Counting the Costs

mini graduation cap on money

mini graduation cap on money

Second in a series on university struggles

American universities are struggling. Many U.S. universities, public and private, are built on a faulty financial footing. Nearly 50% of U.S. universities are in danger of insolvency without dramatic changes to how they view themselves, who they see as students, and what their mission is.

Nicolas Zeppos, Chancellor of Vanderbilt University, in U. S. Senate testimony, claimed that Vanderbilt’s $146 million in compliance costs created an $11,000 bill for every student at Vanderbilt.  The statement is absolutely true, and absolutely disingenuous. State and federal government should exercise their “purse string” authority and not fund universities that don’t focus on student aspirations.  However, making “political hay” and viral sound bites suggesting that every student would have to pay $11,000 to meet compliance costs is a shameless lie.

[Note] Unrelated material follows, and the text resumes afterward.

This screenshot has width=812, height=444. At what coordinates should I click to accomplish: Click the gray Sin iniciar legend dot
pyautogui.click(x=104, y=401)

Ninety-five percent of compliance is research and service based and comes from contract revenues having little impact on the cost of student study. Research and scholarly activity has great value in increasing the attractiveness of Vanderbilt as a place to study, but compliance costs are paid for from grant and contract funding typically. That said, the cost of compliance is too high and honesty would reveal that.

As with any business, if the costs are to be carefully counted, transparency is essential.

In counting the costs of study at public research universities, a few things must be looked at.

Athletics fees are one component of rising costs but not the real problem. The true cost-counting shows that very few athletics programs actually return resources to universities for educational benefit.  Even more taxing, university payrolls have increased by 28% over the decade ending in 2012, according to the Delta Cost Project.   But that is not the real problem either. The number of full-time tenured or tenure- track faculty has decreased during the same period creating a reliance on part time and adjunct faculty.  But, even those efforts don’t save enough money to keep down rising costs to students and families.  And, teaching salaries have been generally flat to boot.

States have reduced funding to higher education, but, as Chancellor Zeppos valiantly tries to blame government, all blame can’t be placed at the steps of the White House or the statehouse. State funding has decreased about 25% during the decade of study, but costs to student have increased 50%. Most discouraging in this diatribe of discontent is that the spending on instruction and instructional support — all of the stuff that directly helps faculty do the job, and gets students in the classroom — has been essentially flat.

At LSU, I worked for a fellow named Fountain Tillman Smothers, a French Huguenot from Tennessee. He told me, during a cantankerous budget brouhaha, “Walter, we can have anything we want, but we can’t have everything we want.”  If you want to understand the priorities of a public research university follow the money.  Don’t listen to the ineffective whining. If whining worked, universities would be golden. State appropriations cover only 20% of the cost.  During the decade of study, appropriations have decreased about 25%, real decreases to be sure, but less than the increases in administrative costs.

Here is the catch, and the solution to the problems of wildly increasing costs, out of control student and family borrowing, growing bureaucracies and weakened performance in far too many institutions: Leadership priorities and actions.

As former First Lady Nancy Reagan said regarding drug abuse, “Just say No!” No to high cost dorms, athletics spending beyond institutional means, and staff and support personnel that add little to educational efficiency or quality.  Some in-house services cost 50% more than privately contracted work.  Bid-based free market alternatives might provide more for less.  And better too.   Just ask how much it costs to mow the lawn and pick the weeds,  and whether or not Adam Smith’s marketplace could do it just as effectively for half the price.

There must be a cultural change that focuses all effort on providing educational opportunity to students. The battle is with tradition, the way it’s always been, and every other aspect of operating a university that is not in direct support of teaching excellence.

It is not complex, but political forces are stupefyingly difficult to overcome.

Relentless educational focus is the silver bullet.